Glossy vs. matte

Which coating do you normally prefer?

  • Glossy

    Votes: 20 58.8%
  • Matte

    Votes: 14 41.2%

  • Total voters
    34
I tend to buy matte. I feel picture quality is better on glossy but the visual experience is worse. In the dark with no reflection it works best but even the monitor light can reflect off a shirt or face back onto itself and for me that is annoying.
 
Matte is all I've owned since moving to PC displays, always heard glossy was awful and all you'd see is reflections.

Then I got a C2 for my desktop monitor and everything changed. Glossy is game changing with how good it looks IF you can control room lighting. I'm 1000% glossy for monitors from here on out. Combined with OLED, its just incredible. Textures on things seem to pop off the screen like they never did with those blurry matte coatings.
 
I tend to buy matte. I feel picture quality is better on glossy but the visual experience is worse. In the dark with no reflection it works best but even the monitor light can reflect off a shirt or face back onto itself and for me that is annoying.

* * * * *

__THE TASKS__:
**A.** Please rewrite everything in the glossy vs. matte discussion from "Matte is all" down to "blurry matte coatings.", replacing "C2" with "C3".
**B.** How many people voted in the poll in the glossy vs. matte discussion?

__INFORMATION PROVIDED__:
* * * * *

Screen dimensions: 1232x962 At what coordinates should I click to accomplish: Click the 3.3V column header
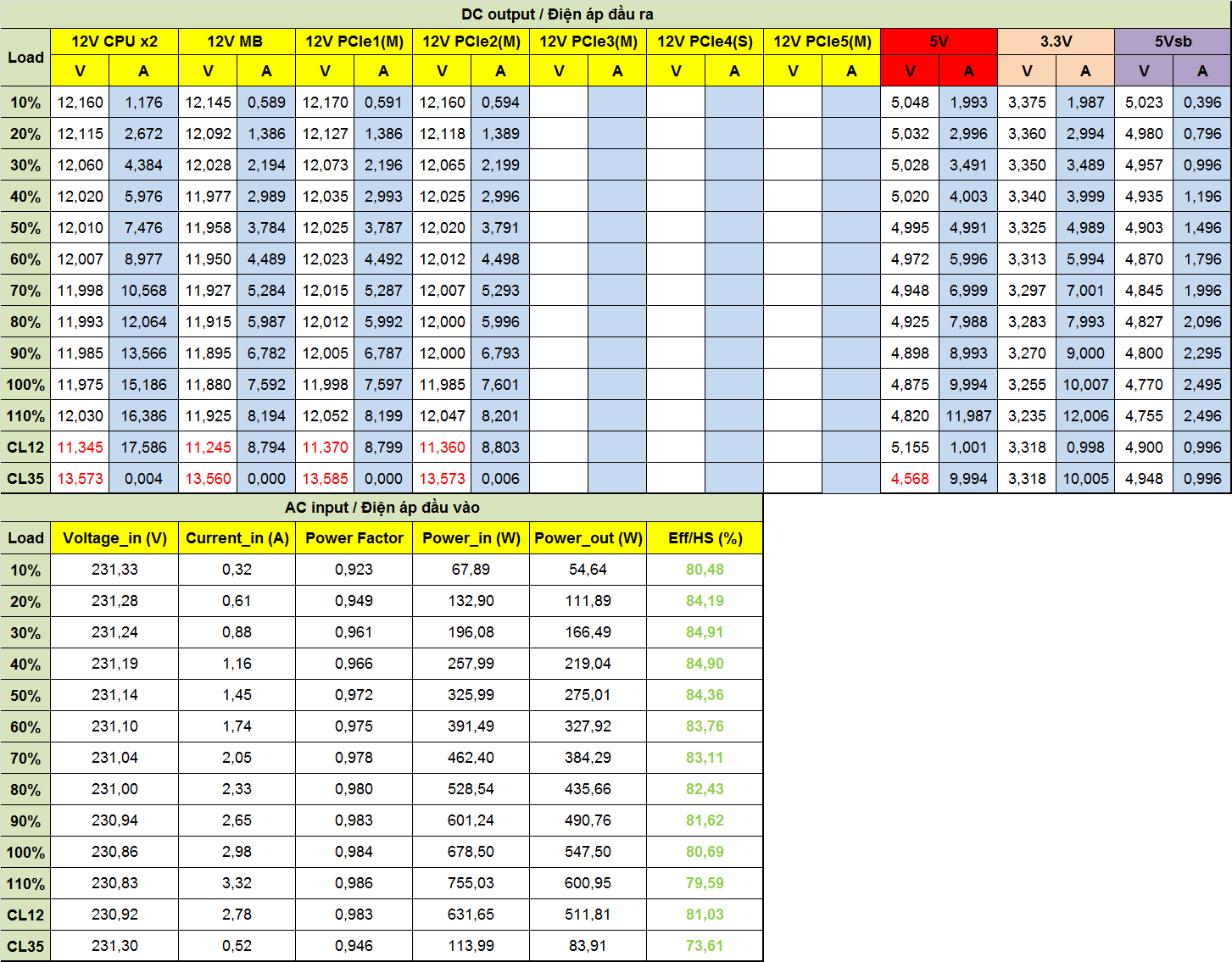coord(1056,42)
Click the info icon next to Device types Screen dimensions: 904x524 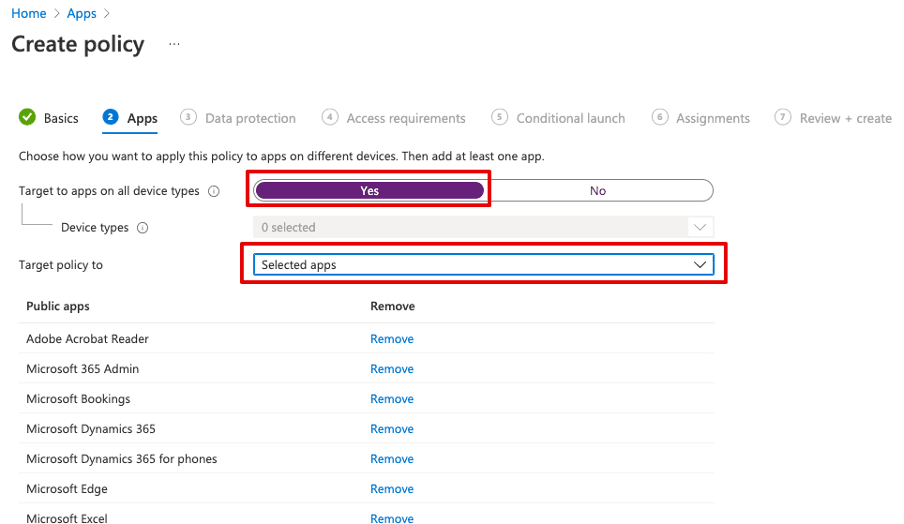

* * * * *

__ANSWERS BELOW__:
**A.**
Matte is all I've owned since moving to PC displays, always heard glossy was awful and all you'd see is reflections.

Then I got a C3 for my desktop monitor and everything changed. Glossy is game changing with how good it looks IF you can control room lighting. I'm 1000% glossy for monitors from here on out. Combined with OLED, its just incredible. Textures on things seem to pop off the screen like they never did with those blurry matte coatings.

**B.** 34